A 1,081-unit climate-controlled storage facility is proposed for Queensborough Landing Shopping Centre in New Westminster.
A four-storey storage facility is proposed for the Queensborough Landing site in New Westminster.

A proposed storage facility in Queensborough is heading to public hearing on Monday night.

The City of New Westminster has received official community plan amendment, rezoning and development permit applications related to the construction of a four-storey self-storage building at 805 Boyd St.

The applicant is proposing to subdivide off a 4,496-square-metre parcel of land on the southeastern corner of the Queensborough Landing Shopping Centre site to build the storage facility.

“Staff recommend that council consider the application, as it would add to the supply of industrial and mixed employment lands, be located in an appropriate location proximate to compatible uses, provide transition from neighbouring industrial lands to other land uses, and is consistent with the develop permit area guidelines,” said a June 24 staff report.

Council will consider the project at a July 8 public hearing.

In a 5-1 vote, council approved first and second readings of the OCP amendment bylaw and the zoning bylaw related to this application.
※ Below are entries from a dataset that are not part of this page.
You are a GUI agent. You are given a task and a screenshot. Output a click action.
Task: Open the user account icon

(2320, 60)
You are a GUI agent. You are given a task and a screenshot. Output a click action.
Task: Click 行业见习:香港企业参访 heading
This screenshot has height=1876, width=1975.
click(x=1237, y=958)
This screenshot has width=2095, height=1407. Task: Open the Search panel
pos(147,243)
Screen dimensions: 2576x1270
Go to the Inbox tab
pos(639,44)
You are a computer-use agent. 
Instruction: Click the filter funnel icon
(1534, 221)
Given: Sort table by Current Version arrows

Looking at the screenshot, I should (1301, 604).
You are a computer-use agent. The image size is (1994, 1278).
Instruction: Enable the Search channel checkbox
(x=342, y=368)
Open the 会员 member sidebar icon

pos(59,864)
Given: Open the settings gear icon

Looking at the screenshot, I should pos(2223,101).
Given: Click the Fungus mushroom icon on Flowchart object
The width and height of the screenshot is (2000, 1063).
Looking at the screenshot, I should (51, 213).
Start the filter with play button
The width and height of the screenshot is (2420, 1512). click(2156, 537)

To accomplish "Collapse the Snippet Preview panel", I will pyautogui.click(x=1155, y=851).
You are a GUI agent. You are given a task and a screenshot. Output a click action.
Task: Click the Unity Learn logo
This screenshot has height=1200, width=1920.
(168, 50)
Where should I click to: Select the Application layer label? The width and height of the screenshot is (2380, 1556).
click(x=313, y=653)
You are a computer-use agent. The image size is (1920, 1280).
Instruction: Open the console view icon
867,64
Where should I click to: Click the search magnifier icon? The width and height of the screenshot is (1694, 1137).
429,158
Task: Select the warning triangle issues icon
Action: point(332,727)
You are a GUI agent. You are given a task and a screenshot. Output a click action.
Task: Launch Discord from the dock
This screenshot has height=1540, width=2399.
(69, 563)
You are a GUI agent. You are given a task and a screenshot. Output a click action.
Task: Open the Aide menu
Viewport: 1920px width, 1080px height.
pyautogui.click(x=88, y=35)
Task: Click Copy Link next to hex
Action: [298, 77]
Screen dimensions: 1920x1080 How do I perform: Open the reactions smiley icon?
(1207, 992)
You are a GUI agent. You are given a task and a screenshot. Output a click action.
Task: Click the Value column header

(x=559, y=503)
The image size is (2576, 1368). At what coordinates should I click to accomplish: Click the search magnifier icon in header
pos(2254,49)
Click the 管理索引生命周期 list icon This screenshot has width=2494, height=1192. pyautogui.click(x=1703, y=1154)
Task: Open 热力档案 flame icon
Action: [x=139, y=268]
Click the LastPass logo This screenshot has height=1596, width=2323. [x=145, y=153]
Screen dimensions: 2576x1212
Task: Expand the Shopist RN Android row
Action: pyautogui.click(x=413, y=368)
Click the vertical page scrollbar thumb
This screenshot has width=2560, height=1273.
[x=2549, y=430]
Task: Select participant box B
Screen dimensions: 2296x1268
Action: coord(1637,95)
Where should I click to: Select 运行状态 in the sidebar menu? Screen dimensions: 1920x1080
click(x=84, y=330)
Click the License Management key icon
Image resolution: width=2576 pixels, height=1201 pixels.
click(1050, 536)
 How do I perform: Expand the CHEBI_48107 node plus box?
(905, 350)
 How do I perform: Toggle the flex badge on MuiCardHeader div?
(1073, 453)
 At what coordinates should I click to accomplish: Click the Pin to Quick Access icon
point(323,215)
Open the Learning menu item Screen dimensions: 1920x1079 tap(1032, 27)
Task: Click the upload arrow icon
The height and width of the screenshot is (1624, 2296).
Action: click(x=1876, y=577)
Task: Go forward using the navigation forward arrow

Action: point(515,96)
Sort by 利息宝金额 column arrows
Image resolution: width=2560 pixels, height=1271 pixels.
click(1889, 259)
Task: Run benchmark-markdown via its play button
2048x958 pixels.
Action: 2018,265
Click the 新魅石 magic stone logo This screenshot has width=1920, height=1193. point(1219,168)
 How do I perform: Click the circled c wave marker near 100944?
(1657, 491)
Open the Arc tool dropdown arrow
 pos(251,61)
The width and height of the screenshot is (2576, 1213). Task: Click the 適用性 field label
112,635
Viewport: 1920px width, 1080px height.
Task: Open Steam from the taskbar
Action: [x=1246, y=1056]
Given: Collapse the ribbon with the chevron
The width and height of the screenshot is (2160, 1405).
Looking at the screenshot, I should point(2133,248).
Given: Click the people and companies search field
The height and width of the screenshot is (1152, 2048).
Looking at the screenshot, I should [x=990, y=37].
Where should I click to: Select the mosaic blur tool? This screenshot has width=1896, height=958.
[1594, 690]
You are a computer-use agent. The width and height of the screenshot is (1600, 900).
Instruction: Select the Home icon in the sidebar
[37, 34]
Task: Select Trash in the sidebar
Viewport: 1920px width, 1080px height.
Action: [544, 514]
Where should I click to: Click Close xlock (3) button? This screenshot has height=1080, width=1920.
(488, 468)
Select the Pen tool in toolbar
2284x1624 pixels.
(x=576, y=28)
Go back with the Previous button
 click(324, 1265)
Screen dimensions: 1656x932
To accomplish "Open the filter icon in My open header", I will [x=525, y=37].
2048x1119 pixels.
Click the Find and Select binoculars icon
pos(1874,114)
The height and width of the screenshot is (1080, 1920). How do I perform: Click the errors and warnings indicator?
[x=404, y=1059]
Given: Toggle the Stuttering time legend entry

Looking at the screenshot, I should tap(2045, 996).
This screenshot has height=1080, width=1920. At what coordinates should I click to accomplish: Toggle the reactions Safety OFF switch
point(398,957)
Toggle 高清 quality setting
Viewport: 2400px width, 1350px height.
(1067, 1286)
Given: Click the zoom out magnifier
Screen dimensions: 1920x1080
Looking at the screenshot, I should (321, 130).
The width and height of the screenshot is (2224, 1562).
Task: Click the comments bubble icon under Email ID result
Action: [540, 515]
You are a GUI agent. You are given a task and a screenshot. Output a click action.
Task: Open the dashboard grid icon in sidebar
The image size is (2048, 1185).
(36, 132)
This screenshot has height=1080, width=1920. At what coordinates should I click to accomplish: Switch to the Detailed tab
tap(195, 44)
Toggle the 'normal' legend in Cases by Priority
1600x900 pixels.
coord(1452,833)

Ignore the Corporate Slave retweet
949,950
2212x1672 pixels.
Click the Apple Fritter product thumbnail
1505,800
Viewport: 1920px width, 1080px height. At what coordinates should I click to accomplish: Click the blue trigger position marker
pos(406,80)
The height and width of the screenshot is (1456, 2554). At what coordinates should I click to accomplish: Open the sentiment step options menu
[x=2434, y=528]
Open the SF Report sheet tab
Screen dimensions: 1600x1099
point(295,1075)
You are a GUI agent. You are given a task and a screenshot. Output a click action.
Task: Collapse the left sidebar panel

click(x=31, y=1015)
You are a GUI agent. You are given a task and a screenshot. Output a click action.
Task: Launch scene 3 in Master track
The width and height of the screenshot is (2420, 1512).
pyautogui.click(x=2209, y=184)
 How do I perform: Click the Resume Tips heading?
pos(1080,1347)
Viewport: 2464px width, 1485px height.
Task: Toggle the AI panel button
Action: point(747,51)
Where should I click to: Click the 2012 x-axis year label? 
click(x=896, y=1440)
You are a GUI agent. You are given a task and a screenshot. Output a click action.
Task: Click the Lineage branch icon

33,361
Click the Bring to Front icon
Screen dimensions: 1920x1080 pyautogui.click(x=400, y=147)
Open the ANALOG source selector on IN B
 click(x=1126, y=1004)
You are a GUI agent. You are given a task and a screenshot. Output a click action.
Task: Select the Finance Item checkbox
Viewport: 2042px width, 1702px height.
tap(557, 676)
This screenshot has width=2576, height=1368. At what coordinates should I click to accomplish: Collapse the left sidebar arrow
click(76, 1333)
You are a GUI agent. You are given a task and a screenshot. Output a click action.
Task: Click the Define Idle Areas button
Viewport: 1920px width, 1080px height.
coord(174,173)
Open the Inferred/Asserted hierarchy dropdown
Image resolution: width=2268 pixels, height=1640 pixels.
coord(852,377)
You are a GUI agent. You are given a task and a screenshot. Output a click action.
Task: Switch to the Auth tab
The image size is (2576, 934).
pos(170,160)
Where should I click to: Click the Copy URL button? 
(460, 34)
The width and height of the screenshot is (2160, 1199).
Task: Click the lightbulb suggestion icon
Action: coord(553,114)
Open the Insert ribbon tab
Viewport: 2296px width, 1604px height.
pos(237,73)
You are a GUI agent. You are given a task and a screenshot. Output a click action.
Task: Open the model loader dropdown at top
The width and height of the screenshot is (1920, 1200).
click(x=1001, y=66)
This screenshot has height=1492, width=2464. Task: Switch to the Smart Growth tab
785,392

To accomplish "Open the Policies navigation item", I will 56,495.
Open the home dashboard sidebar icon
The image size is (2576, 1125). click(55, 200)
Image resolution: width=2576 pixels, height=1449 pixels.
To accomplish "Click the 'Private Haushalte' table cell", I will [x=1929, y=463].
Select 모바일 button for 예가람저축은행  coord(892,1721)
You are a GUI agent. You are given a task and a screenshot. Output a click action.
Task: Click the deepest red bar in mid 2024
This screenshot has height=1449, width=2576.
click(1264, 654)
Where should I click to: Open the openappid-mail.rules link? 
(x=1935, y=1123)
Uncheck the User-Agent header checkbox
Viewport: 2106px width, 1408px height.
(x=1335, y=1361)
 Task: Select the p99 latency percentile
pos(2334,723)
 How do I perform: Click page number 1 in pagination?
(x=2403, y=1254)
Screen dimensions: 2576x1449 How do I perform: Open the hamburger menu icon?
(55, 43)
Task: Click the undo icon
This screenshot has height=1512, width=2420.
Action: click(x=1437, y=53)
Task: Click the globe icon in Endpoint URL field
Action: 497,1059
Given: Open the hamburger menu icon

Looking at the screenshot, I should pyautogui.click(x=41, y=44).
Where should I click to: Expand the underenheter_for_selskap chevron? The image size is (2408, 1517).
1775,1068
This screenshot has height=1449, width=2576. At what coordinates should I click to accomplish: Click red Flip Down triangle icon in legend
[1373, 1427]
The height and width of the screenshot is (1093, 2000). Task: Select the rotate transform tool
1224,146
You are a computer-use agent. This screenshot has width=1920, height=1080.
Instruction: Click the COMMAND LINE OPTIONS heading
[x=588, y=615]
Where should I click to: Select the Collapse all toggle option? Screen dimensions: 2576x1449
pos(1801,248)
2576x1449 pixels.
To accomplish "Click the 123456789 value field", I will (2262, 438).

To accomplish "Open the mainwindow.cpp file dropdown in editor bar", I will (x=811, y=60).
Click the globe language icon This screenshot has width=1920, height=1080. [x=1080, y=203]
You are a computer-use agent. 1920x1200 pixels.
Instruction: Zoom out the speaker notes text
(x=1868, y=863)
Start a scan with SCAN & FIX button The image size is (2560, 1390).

Coun. Tasha Henderson voted against the recommendations.

According to a staff report, the facility would contain 1,081 climate-controlled storage units and ancillary office space.

To facilitate the proposal, a portion of “building F” on the Queensborough Landing Shopping Centre site would need to be demolished. It was built in 2008.

The staff report stated that the applicant had made some revisions to its proposal in response to feedback from the public and staff. That includes changes to some design elements, retention of existing mature red maple trees along the property line, and incorporation of climate-resilient standards in the building.

According to the staff report, feedback from Squamish Nation recommended considering climate-resilient standards in the building, such as passive cooling, stormwater management features, and low-carbon emission standards.

“Other First Nations recommend geological monitoring to take place during construction,” said the report. “Staff noted that at this time, the city does not have a requirement for archaeological monitoring for development projects; however, staff have identified this topic as requiring further study, and intend to develop a more robust policy on archaeological assessments in partnership with local First Nations and council.”